Утром я ушел на работу, как уходил тогда каждый день, и так пять
дней в неделю. На работе мне не всегда удавалось думать о нем, но к концу
дня я уже не мог уверенно сказать, сколько времени я не видел его, и как
давно он вернулся. Когда я уходил, он спал сном ребенка. Я оставил ему ключ
на столе, как мы оставляли давно, когда после совместно проведенной ночи
уходили в институт порознь. Его пес проводил меня долгим внимательным
взглядом.

Наверно, он рассказывал ему обо мне.

Вернулся же я уже затемно. На столе стояла дымящаяся и шкворчащая
сковородка с жареной картошкой, какие-то огурчики и бутылка водки, еще не
отпотевшая. Видимо, все было поставлено за минуту до моего прихода. Мы ели
и пили поровну. Он так и не спросил меня, как идут мои дела, и как они шли
в эти годы. Задал лишь несколько вопросов о людях, снятых вместе со мной на
фотографиях, развешанных по стенам. Там он не знал довольно многих.
Рассказы мои он слушал так же незначительно, как и задавал вопросы.
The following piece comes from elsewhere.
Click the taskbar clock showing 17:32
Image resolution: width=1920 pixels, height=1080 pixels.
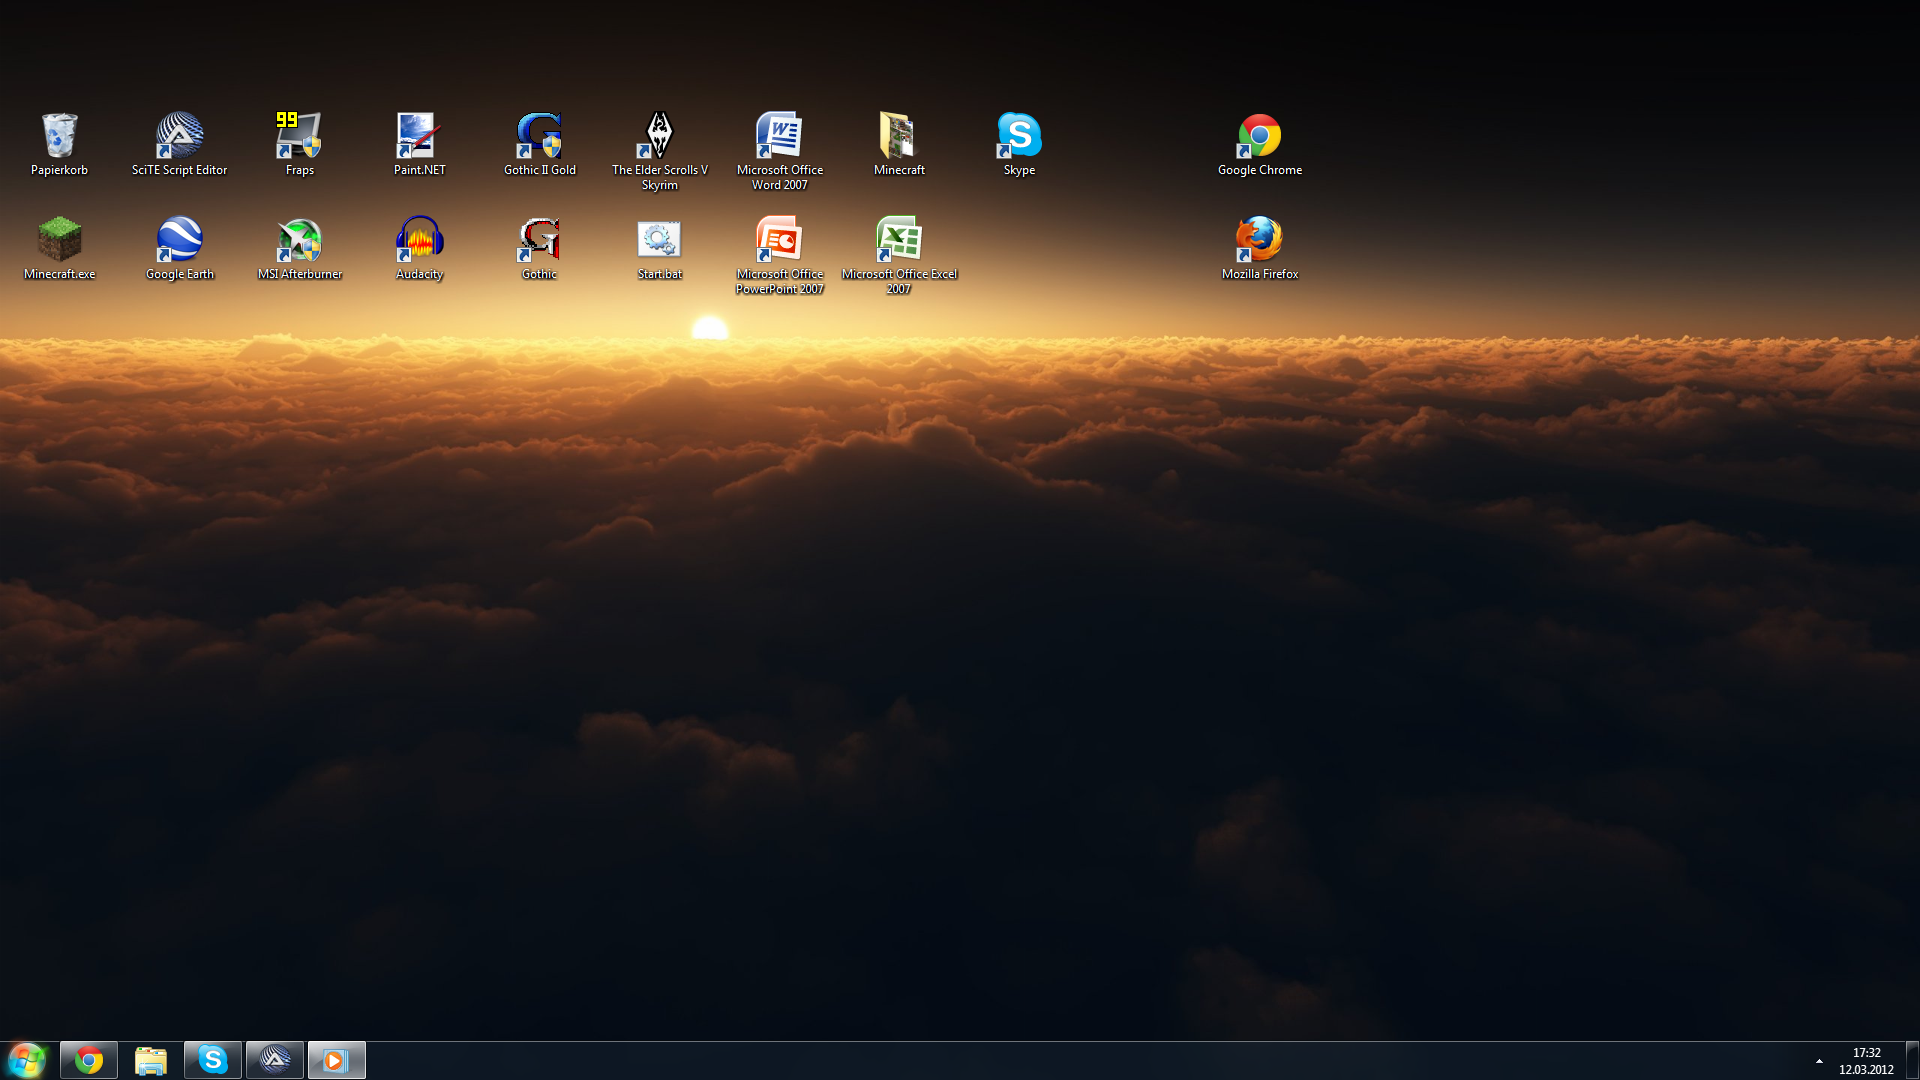(1866, 1061)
Мне
показалось, что он несколько посмеивается над тем, с какой тщательностью я
отношусь к этим людям, к этим концертам, к этой музыке. Но он посмеивался
не над ними - надо мной.

Потом, много потом - когда достали из холодильника и распили еще
одну, я стал хвастаться новыми песнями, которыми весьма гордился. Он же
принял их с тем же непроницаемо-внимательным выражением глаз. Тогда я
спросил его: ты-то где? как?

Он посмотрел на меня как-то так, что я уронил рюмку.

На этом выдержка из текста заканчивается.